- ANFORDERUNG
Gib aus dem Interview über die Demokratie die Passage von „- Gesellschaft, Politik“ bis einschließlich „Ethikexperten Erny Gillen.“ wortgetreu aus.

- AUSZUG
═══

- Gesellschaft, Politik
Konkordanz statt Konkurrenz
Ein Gespräch mit Erny Gillen über die Revitalisierung der Demokratie
Ist unser demokratisches System in der Krise? Ist es den großen Aufgaben der Gegenwart und Zukunft noch gewachsen? Welche Schritte wären notwendig, um die Akzeptanz der Institutionen zu steigern und die Effizienz der Politik zu verbessern? forum-Mitarbeiter Pierre Lorang traf sich zum Meinungsaustausch mit dem Ethikexperten Erny Gillen.
Pierre Lorang: Jahrzehntelang wurde die Demokratie, wie wir sie kennen, nicht oder kaum hinterfragt. Heute aber durchlebt sie eine Vertrauenskrise. Man denke an die USA, Brasilien, die Türkei, Polen, Ungarn oder sogar Italien, Frankreich, die Niederlande … Viele Menschen haben Sehnsucht nach der starken Hand, selbst wenn dies bedeutet, dass Grundrechte beschnitten werden, die Justiz ihre Unabhängigkeit verliert und die Presse an die kurze Leine gelegt wird. Ist die Demokratie westlicher Prägung etwa nicht naturgegeben?
Erny Gillen: Nein, das ist sie nicht. Die Demokratie erfordert eine kontinuierliche kulturelle Anstrengung. Der Mensch als Einzelperson, aber auch die Gemeinschaften, die eine Gesellschaft begründen, müssen sich investieren und einbringen, damit das Zusammenleben nicht dem Zufall überlassen bleibt. Wenn die Demokratie, also die Herrschaft des Demos, des Volkes, sich in Europa und anderswo etabliert hat, dann allein deswegen, weil die Menschen den Entschluss fassten: „Wir wollen nicht mehr beherrscht werden.“ Es ist dies eine negativ formulierte Freiheit von etwas, d. h. die Freiheit von einem Herrscher. Daraus entwickelten sich hybride Formen von repräsentativer Demokratie. Man wählt sich Vertreter, die für eine bestimmte Zeit Macht ausüben dürfen.
Ich befürchte allerdings, dass dieses System derzeit dabei ist, sich totzulaufen. Warum? Weil es einen neuen Berufszweig geschaffen hat: den Berufspolitiker. Eine komplett institutionalisierte Demokratie widerspricht aber dem tieferen Sinn und Zweck der Demokratie. Sicher war die Institutionalisierung bis zu einem gewissen Punkt nützlich und notwendig. Doch sie hätte sich weiterentwickeln müssen, nicht stehenbleiben dürfen.

═══

(Zeilen aus einem Datensatz zur Verortung auf Bildschirmen)
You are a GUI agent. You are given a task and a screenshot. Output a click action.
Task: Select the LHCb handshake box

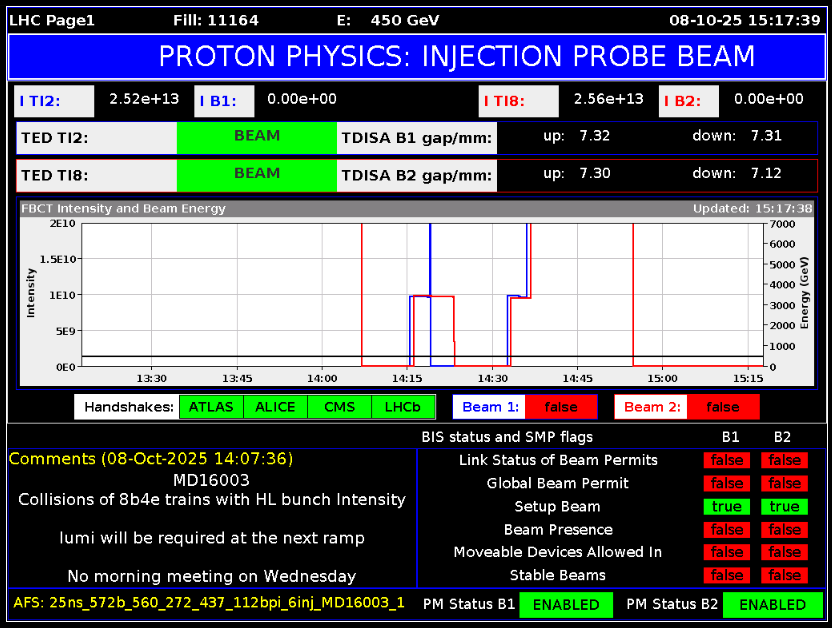coord(403,407)
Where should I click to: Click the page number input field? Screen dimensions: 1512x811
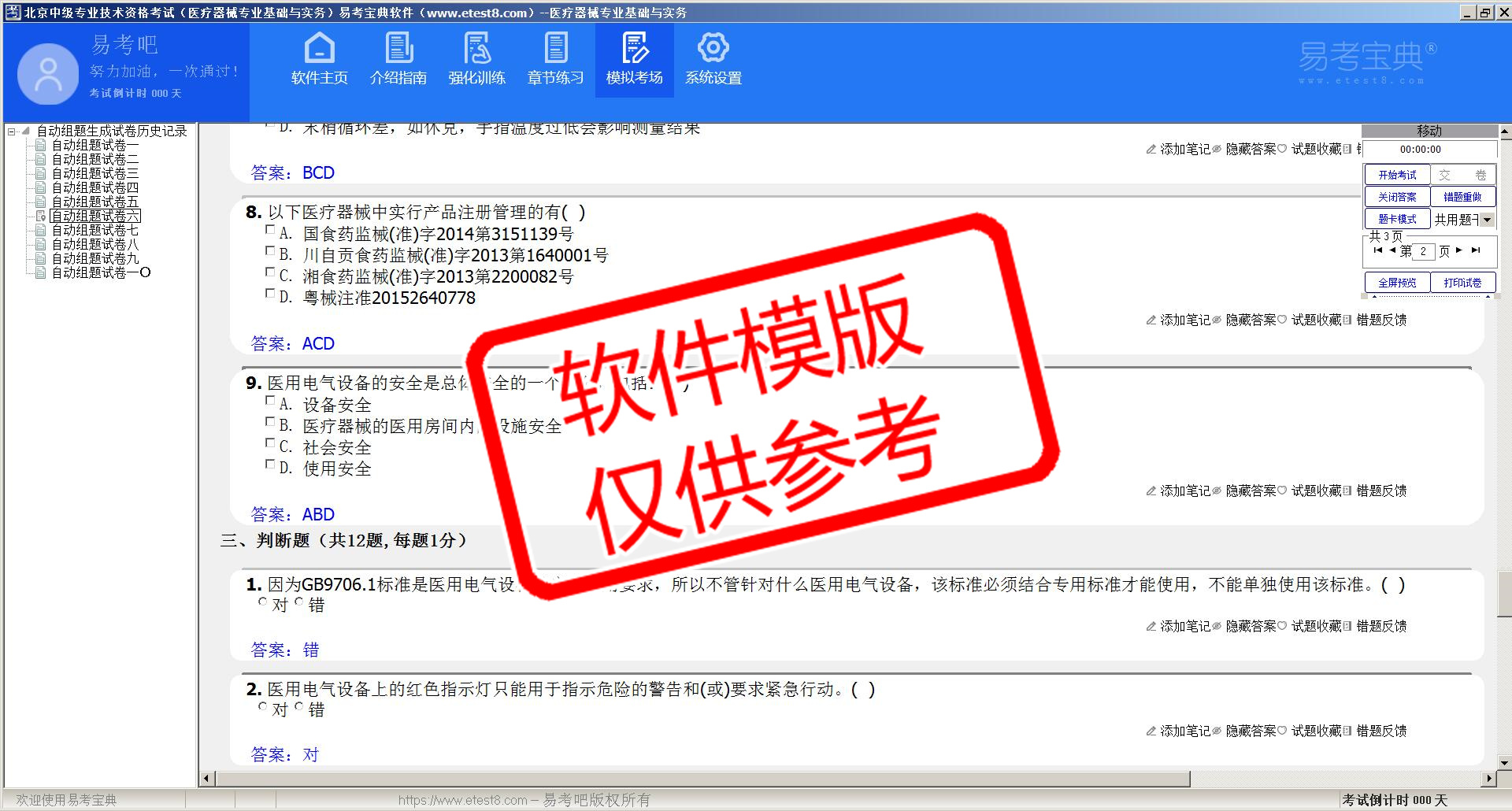pyautogui.click(x=1423, y=251)
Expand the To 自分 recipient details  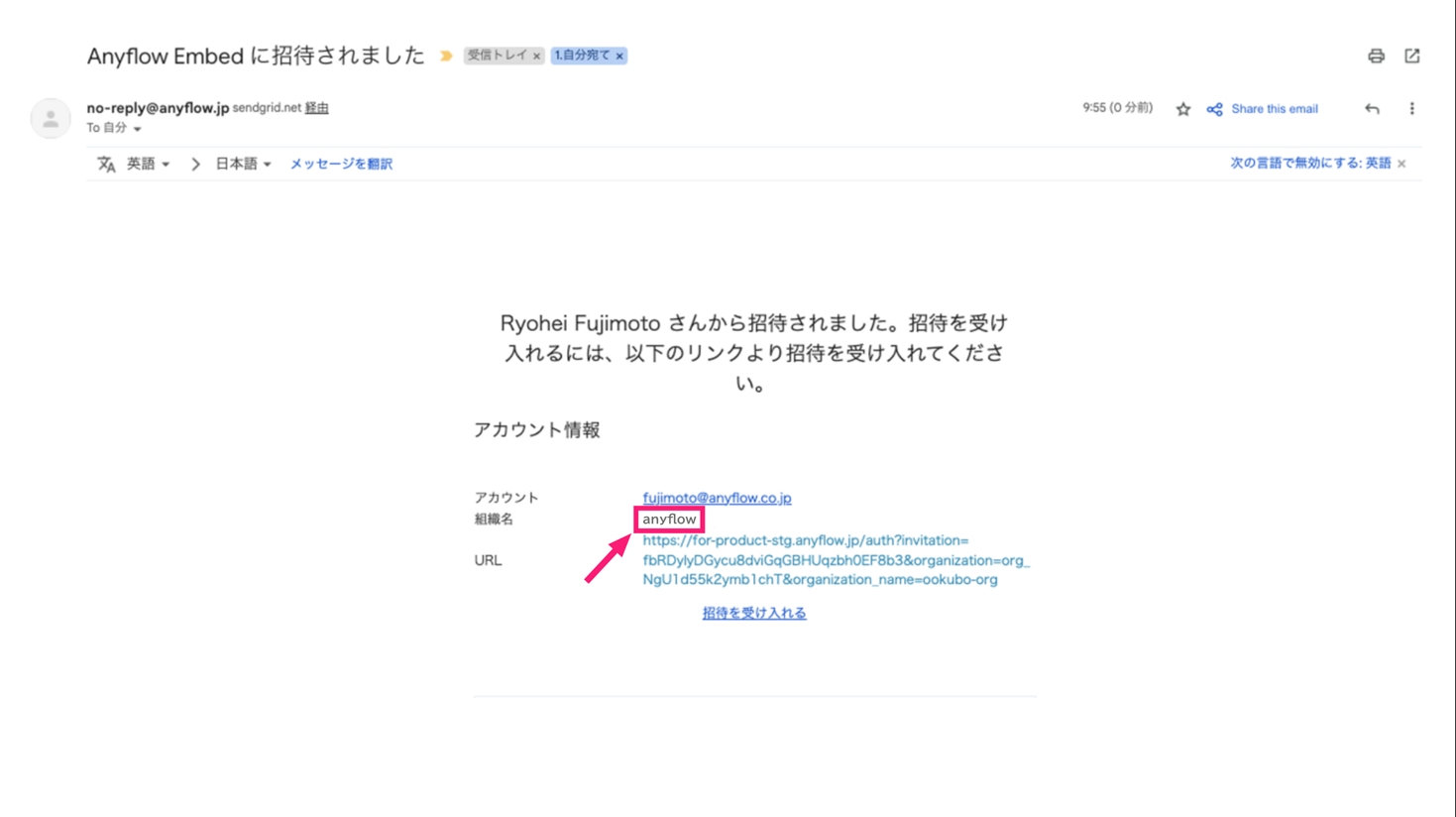[138, 129]
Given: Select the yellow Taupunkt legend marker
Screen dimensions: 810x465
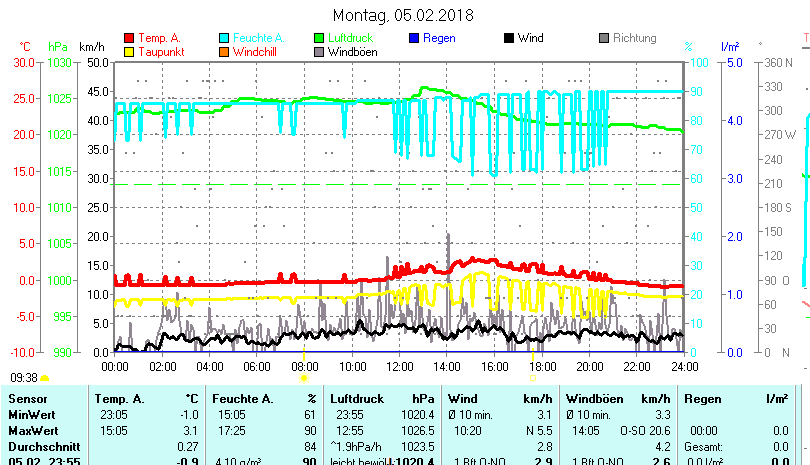Looking at the screenshot, I should coord(130,52).
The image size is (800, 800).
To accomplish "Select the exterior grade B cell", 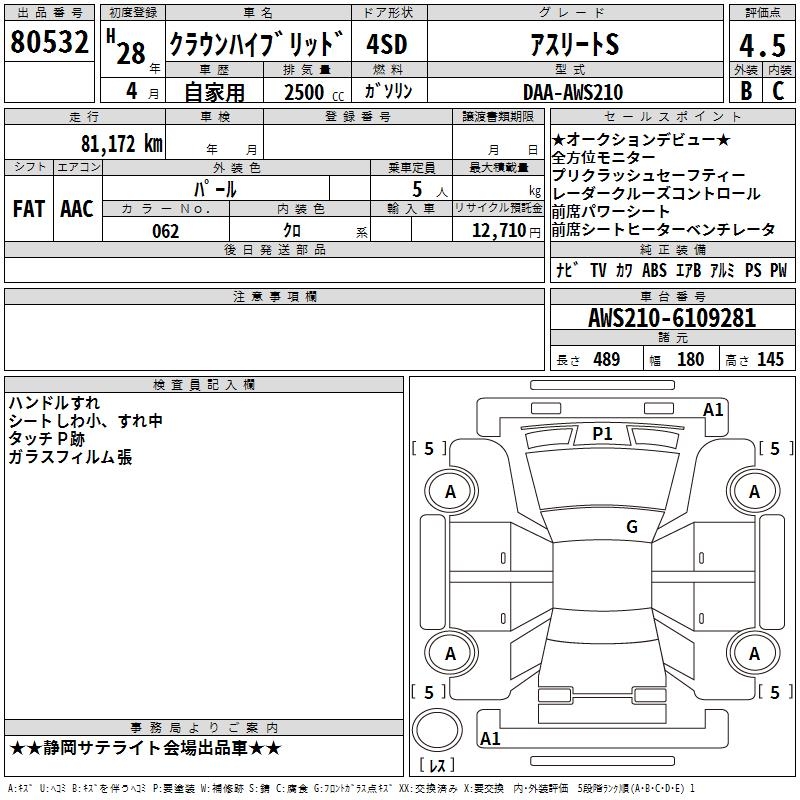I will (x=745, y=91).

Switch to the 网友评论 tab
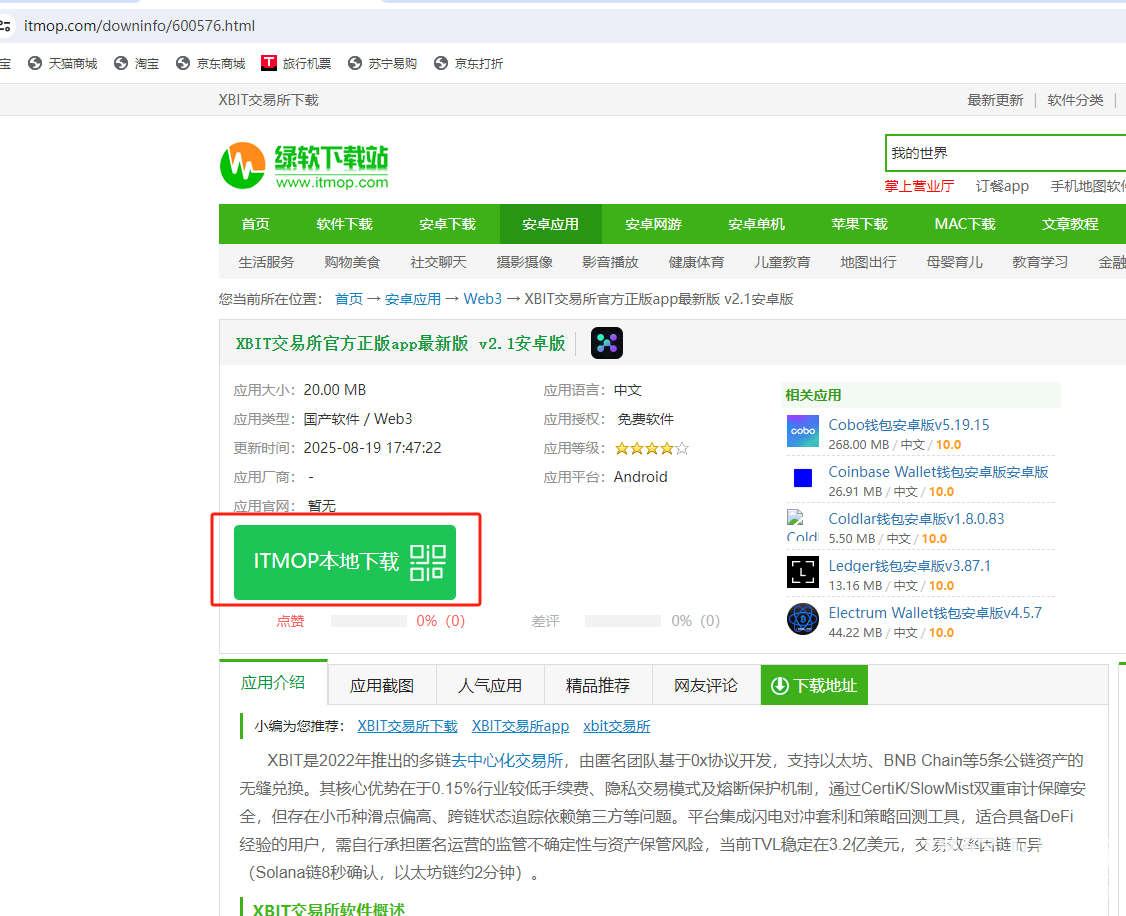coord(705,685)
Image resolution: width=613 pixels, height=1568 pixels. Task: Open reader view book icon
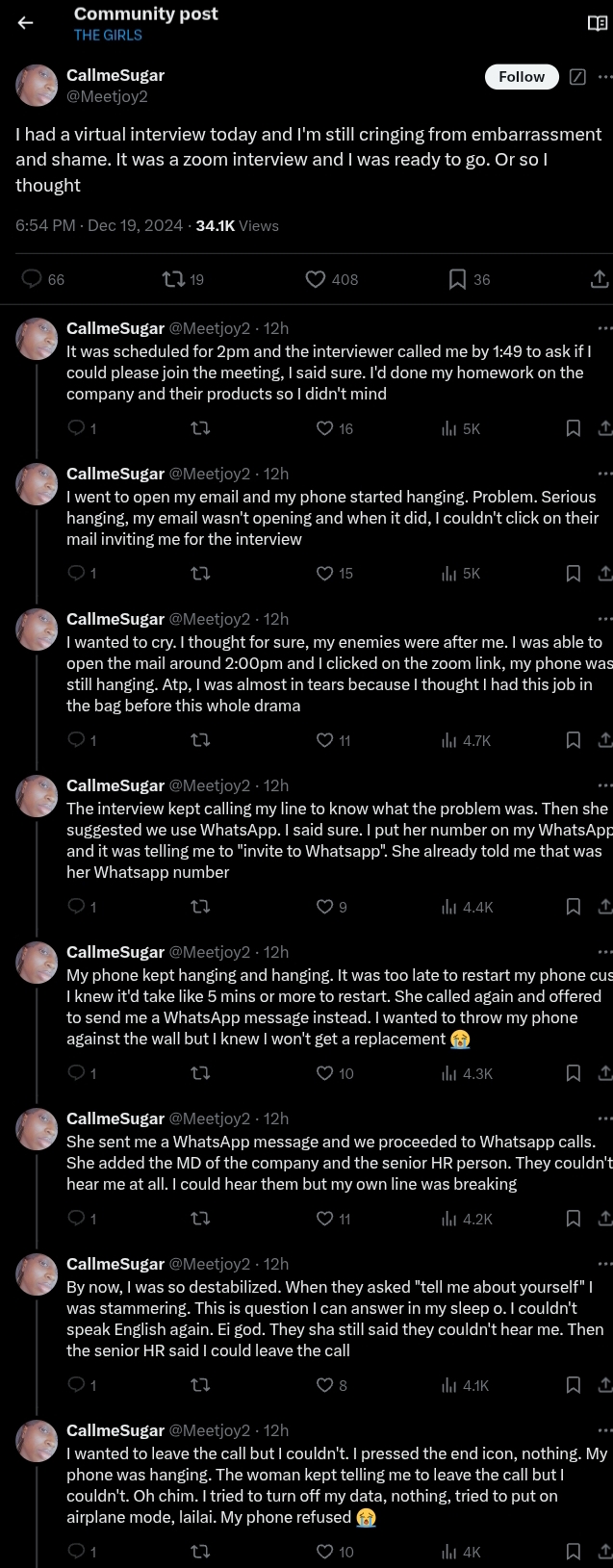[x=598, y=23]
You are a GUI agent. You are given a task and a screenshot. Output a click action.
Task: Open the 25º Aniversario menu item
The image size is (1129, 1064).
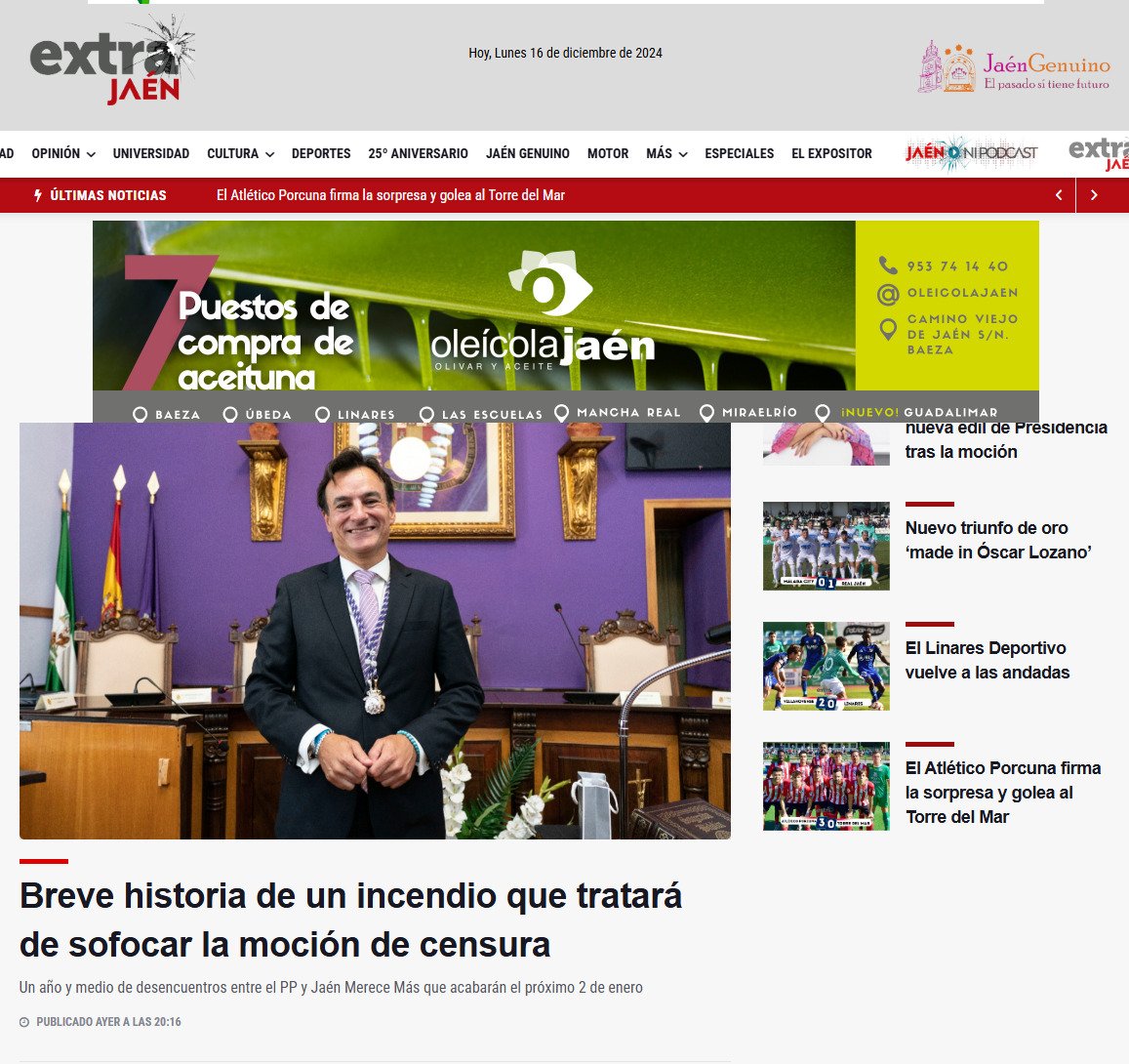418,154
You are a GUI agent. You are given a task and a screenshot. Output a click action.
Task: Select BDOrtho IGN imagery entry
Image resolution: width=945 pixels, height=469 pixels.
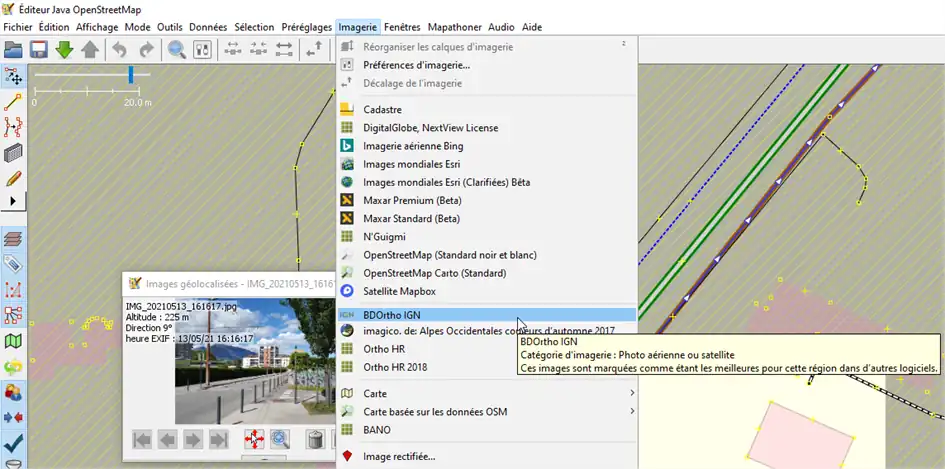[x=392, y=314]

═══

- ERGEBNIS
- Gesellschaft, Politik
Konkordanz statt Konkurrenz
Ein Gespräch mit Erny Gillen über die Revitalisierung der Demokratie
Ist unser demokratisches System in der Krise? Ist es den großen Aufgaben der Gegenwart und Zukunft noch gewachsen? Welche Schritte wären notwendig, um die Akzeptanz der Institutionen zu steigern und die Effizienz der Politik zu verbessern? forum-Mitarbeiter Pierre Lorang traf sich zum Meinungsaustausch mit dem Ethikexperten Erny Gillen.